#### [Your task]
Please transcribe the data below in full. Omit any picture you find in it.

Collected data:
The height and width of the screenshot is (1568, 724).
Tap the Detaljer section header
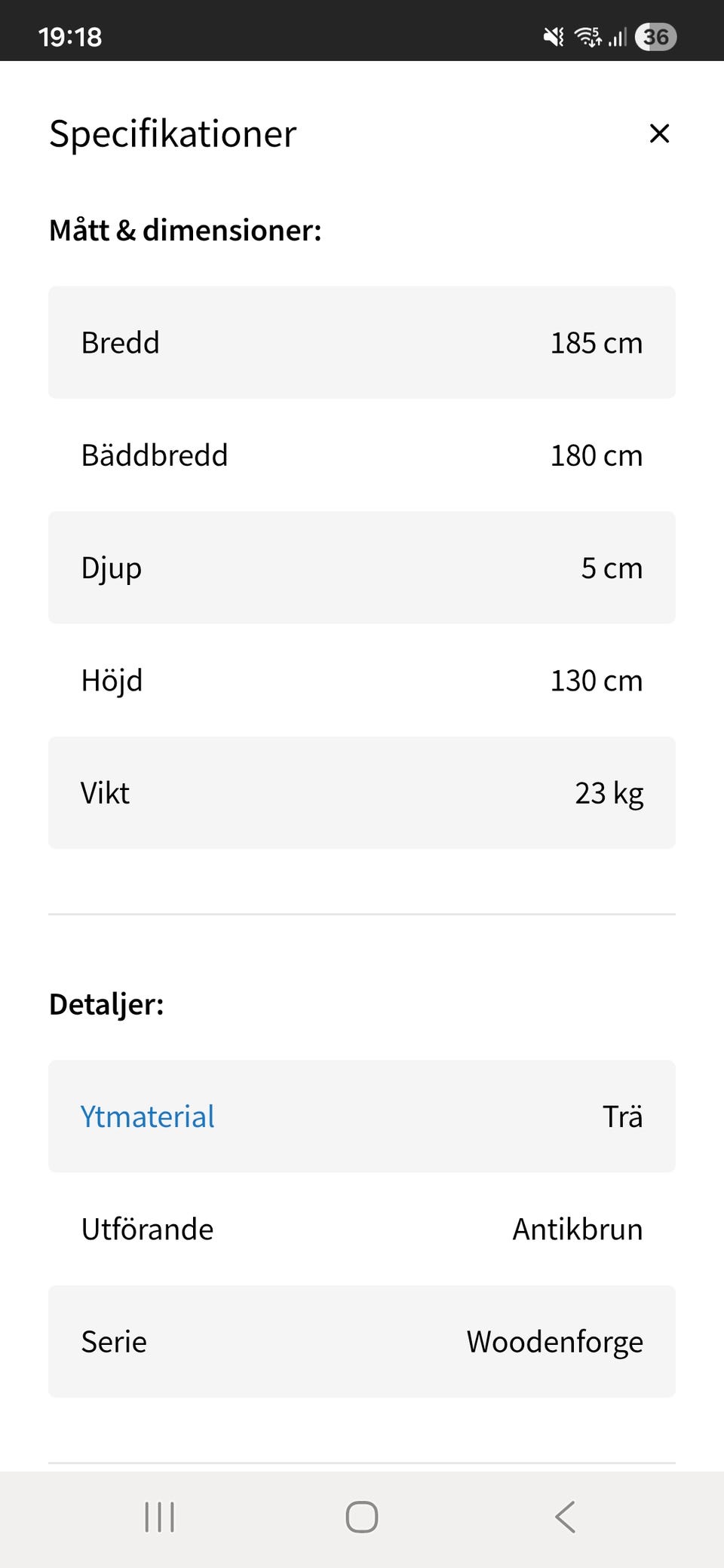106,1004
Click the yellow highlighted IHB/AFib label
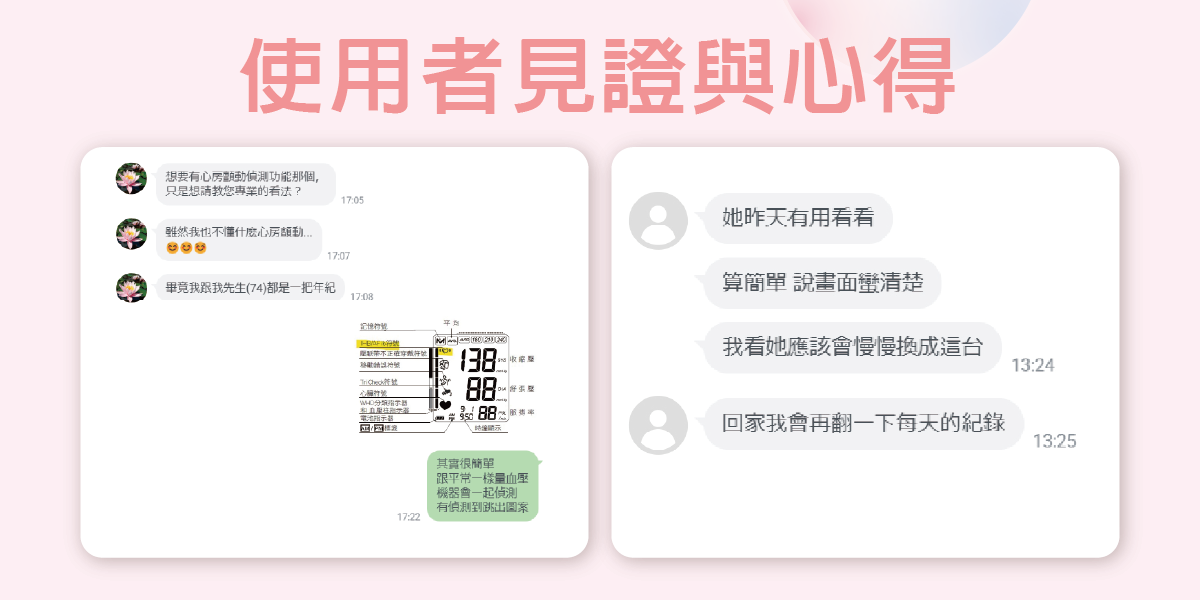The image size is (1200, 600). [379, 343]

#### [Response below]
The height and width of the screenshot is (1568, 724).
Tap the Detaljer section header
106,1004
Click the yellow highlighted IHB/AFib label
The image size is (1200, 600). [379, 343]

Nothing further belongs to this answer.